- Australian Xbox 360 cover art
- Developer: Lightning Fish
- Publishers: Deep Silver (US) Black Bean Games (PAL)
- Platforms: PlayStation 3, Wii, Xbox 360
- Release: October 20, 2010 PS3 NA: October 20, 2010; EU: November 26, 2010; AU: December 2, 2010; Xbox 360 AU: October 25, 2010; EU: November 26, 2010; Wii AU: October 25, 2010; EU: November 26, 2010; NA: September 14, 2011; ;
- Genre: Fitness game
- Mode: Single-player

= Get Fit with Mel B =

2010 video game

Get Fit with Mel B is a fitness video game developed by Lightning Fish and released for all three major seventh-generation consoles: the PlayStation 3, Wii and Xbox 360, utilizing each console's advanced motion control accessory (PlayStation Move, Wii MotionPlus and Kinect, respectively) for fitness gameplay.

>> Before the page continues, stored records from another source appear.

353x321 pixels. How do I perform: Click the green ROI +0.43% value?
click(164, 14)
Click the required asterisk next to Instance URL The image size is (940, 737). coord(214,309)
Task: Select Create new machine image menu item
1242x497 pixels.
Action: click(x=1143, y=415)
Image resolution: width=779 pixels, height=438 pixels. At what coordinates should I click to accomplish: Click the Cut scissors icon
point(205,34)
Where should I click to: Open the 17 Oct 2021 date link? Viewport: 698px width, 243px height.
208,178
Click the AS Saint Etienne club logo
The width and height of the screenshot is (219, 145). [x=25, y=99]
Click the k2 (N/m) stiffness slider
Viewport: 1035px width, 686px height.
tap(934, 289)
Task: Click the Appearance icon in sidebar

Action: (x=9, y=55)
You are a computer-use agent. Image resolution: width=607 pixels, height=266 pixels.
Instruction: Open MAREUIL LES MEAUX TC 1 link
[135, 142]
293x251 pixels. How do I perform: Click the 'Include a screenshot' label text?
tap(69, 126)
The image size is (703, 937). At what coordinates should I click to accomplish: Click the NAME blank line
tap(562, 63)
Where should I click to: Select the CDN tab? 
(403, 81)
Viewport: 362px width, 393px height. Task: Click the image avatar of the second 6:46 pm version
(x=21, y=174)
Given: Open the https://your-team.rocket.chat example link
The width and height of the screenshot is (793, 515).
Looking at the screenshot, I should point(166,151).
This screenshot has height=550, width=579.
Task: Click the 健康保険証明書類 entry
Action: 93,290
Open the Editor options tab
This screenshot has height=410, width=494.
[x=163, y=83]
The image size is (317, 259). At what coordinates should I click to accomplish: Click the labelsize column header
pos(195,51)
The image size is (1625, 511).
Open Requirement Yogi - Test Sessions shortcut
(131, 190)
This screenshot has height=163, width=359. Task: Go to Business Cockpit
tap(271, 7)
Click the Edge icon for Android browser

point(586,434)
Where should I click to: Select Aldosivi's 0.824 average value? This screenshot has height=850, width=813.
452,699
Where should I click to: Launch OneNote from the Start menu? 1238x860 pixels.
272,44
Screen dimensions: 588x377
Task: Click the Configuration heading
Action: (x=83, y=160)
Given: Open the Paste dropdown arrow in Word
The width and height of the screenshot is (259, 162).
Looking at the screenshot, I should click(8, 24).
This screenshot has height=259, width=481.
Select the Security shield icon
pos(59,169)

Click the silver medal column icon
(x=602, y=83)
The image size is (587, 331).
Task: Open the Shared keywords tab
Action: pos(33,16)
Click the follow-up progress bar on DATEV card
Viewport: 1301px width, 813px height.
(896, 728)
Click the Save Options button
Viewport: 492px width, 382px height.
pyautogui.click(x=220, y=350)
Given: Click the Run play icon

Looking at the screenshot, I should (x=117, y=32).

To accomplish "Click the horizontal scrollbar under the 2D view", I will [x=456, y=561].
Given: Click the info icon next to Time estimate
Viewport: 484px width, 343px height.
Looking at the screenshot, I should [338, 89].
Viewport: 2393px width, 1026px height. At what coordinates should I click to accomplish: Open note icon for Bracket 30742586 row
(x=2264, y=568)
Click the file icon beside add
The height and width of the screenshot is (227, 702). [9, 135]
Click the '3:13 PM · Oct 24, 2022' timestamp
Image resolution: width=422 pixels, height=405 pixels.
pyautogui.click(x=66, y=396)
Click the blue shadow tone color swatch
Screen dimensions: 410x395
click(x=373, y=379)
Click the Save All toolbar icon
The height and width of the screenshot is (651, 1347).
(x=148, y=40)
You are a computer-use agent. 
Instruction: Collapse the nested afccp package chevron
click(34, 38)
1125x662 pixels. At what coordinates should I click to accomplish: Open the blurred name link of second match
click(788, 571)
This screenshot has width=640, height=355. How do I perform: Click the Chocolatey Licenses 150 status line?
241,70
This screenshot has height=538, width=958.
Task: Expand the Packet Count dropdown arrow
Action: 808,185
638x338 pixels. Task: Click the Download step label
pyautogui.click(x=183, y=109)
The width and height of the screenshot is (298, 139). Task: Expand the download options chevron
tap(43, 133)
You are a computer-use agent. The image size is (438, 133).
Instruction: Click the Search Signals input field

The game is licensed by Fitness First. A localization of the Xbox 360 version for North America was cancelled, and such a version was only released in the PAL regions.

==Gameplay==
Get Fit with Mel B is a fitness game and successor to Lightning Fish's NewU Fitness First Personal Trainer (rebranded by Ubisoft as My Fitness Coach 2: Exercise and Nutrition for the US release) and NewU Fitness First Mind Body, Yoga & Pilates Workout with Melanie Brown as the player's fitness coach.

Similar to its predecessors, the player creates a profile based on their weight, height, age, and diet. The daily workouts are generated based on what the player has selected while creating their profile. Players have the option to select individual exercises to perform. A selection of recipes is also included in the game.

Unlike the previous NewU games, the player does not have the option of teachers to choose from and can only be coached by Mel B.

All three versions of the game utilize advanced motion controller accessories, which are mandatory in the two non-Wii versions due to their native controllers not being designed for full-body motion control. In addition to providing optional compatibility with the Wii MotionPlus, the Wii version also supports the Wii Balance Board.